Uh oh. I think I am going to rant after all.

Romance is one of the biggest things in YA books. Doesn’t matter what the genre, it is ALWAYS THERE. I don’t mind this; sometimes I even quite enjoy it. But I am still at a loss as to why adults think that 99% of females see some hot guy and instantly fall eternally in love with him. And you know? I’d be fine with it sometimes, because some girls are over dramatic, but ALL THE TIME? And WORSE, when the guy is also instantly like, “You are mine forever.” PEOPLE. SERIOUSLY. STOP. I literally can’t take it anymore. Shatter Me was one of the worst offenders of this I’ve seen in a long time. Juliette and Adam haven’t seen each other in THREE YEARS, since the NINTH GRADE, and they’re professing their eternal love for each other within five seconds, and it includes several speeches about how the other embodies all the strength, beauty and/or goodness that the speaker thought was no longer left in the world. Someone shoot me.

Granted, Mafi’s writing style has already given Shatter Me a otherworldly, unreal feel to it, so I would have honestly been willing to accept a little bit of that. But…the way they talk to each other? No. Nonono. I’ve had a boyfriend for eight months, and I STILL wouldn’t tell him, as he was dying, “You have to get better so I can memorize every inch of your body with my lips” (or at least that’s the general sense of the quote). Just…no.

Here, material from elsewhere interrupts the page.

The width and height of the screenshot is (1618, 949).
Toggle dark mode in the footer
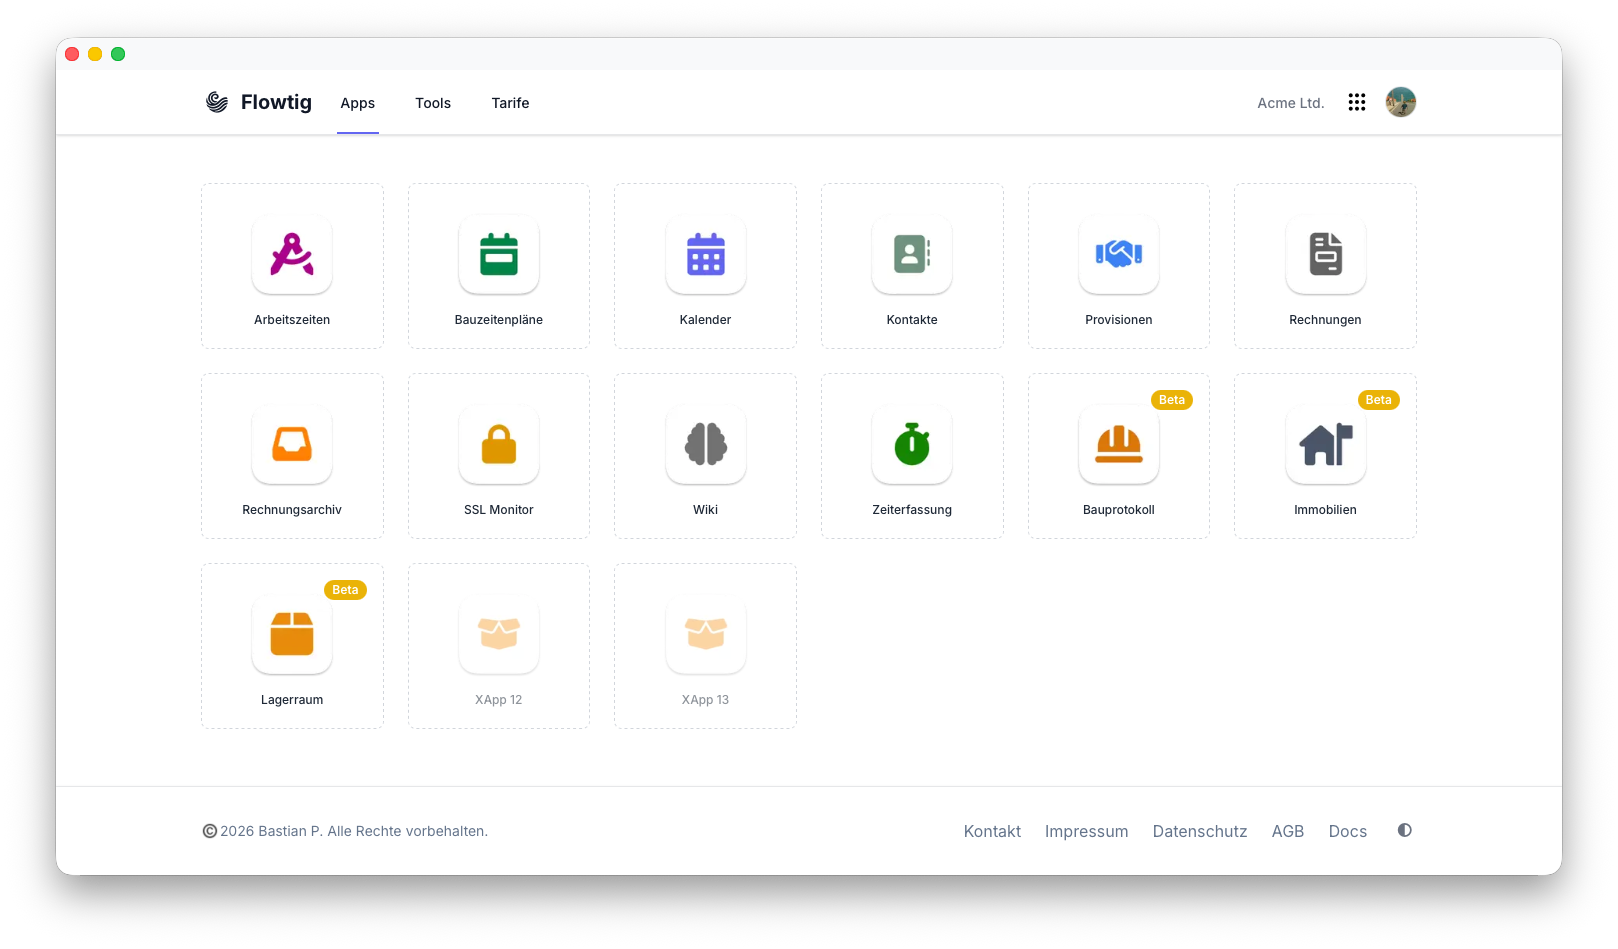pyautogui.click(x=1404, y=830)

You know what’s worse? I honestly don’t know what to think of this book. The thing between Adam and Juliette burns me something fierce, and sometimes I want to give it three stars. I won’t give it any less because of the way Mafi writes, and sometimes because of that I want to give it more. Sometimes, for brief moments, I can forgive Adam and Juliette because their love just adds to the overall exaggerated tone of the book. I just…honestly don’t know what to do with Shatter Me. I fell in love with Mafi, but I came to dislike the book. I didn’t know that HAPPENED. Half the reason I am so angry with it is because I love it just as much as I hate it and I can’t freaking pick a side. I will certainly be picking up the sequel because I can’t NOT, but I am going to send out this one wish: Please let Mafi write a book worth her. She could do SO MUCH and have writing that just blows the mind but…that’s all wasted on Shatter Me and it’s audience.